## What to do
The line that contains "The width and height of the screenshot is (1460, 812)." marks the start. Output it and all remaining lines exactly, through the final line of the listing.

=== Section Start ===

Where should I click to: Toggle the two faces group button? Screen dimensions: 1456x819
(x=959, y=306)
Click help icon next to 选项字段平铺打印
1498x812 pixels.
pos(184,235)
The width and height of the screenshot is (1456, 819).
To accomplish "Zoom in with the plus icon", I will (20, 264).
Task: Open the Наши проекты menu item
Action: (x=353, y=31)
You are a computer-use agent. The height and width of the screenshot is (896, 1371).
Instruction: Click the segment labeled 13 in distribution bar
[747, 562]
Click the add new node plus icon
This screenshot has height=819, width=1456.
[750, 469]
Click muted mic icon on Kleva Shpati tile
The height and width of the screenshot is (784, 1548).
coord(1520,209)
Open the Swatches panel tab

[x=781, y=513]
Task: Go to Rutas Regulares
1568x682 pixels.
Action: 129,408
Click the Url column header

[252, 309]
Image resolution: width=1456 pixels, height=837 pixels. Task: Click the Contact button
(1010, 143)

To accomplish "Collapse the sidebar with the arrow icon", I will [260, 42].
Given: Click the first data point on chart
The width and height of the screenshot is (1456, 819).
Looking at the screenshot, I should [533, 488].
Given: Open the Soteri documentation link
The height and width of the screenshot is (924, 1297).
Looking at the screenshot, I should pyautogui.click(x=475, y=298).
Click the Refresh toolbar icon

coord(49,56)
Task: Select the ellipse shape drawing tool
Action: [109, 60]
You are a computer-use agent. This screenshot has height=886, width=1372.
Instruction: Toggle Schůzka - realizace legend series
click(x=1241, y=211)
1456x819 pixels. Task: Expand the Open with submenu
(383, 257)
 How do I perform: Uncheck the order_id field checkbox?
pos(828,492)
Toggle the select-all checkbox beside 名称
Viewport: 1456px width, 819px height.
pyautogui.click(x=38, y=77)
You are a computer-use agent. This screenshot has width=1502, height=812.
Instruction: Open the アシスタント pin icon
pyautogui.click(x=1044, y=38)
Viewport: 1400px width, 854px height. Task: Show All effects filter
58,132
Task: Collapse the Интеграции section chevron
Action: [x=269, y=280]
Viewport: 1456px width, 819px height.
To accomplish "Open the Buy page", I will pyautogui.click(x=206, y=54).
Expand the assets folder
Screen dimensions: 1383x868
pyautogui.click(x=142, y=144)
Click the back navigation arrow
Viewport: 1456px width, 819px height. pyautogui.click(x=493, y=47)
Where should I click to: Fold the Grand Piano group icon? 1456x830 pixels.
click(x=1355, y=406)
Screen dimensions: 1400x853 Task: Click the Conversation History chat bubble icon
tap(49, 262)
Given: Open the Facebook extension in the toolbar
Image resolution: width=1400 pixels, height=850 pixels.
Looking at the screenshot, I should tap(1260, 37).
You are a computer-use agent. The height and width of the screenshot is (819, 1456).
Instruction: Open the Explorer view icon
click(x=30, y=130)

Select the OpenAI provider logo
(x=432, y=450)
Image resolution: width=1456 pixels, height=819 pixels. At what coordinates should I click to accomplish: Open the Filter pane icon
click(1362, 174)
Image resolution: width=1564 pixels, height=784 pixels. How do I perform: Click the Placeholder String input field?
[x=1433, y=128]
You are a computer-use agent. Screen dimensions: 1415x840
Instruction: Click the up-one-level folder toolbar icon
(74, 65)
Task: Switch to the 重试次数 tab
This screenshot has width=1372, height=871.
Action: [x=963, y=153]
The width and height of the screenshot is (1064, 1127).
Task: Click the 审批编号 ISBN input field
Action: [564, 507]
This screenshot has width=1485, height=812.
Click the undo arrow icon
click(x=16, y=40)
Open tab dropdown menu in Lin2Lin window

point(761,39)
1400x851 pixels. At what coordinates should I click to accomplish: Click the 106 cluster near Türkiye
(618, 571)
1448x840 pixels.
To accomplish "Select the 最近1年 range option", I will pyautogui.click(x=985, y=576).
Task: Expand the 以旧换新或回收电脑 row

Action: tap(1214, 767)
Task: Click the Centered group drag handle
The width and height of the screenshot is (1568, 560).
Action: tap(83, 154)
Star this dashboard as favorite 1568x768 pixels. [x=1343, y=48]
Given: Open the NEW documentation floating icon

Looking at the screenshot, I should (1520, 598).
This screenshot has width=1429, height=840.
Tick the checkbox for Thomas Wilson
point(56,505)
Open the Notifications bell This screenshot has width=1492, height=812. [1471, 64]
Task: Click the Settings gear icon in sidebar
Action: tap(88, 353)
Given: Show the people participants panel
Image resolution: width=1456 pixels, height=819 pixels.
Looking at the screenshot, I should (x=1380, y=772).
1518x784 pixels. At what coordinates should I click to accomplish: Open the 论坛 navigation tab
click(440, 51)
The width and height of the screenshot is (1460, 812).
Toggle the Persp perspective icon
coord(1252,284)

=== Section End ===

## Solution below
The width and height of the screenshot is (1460, 812).
Toggle the Persp perspective icon
coord(1252,284)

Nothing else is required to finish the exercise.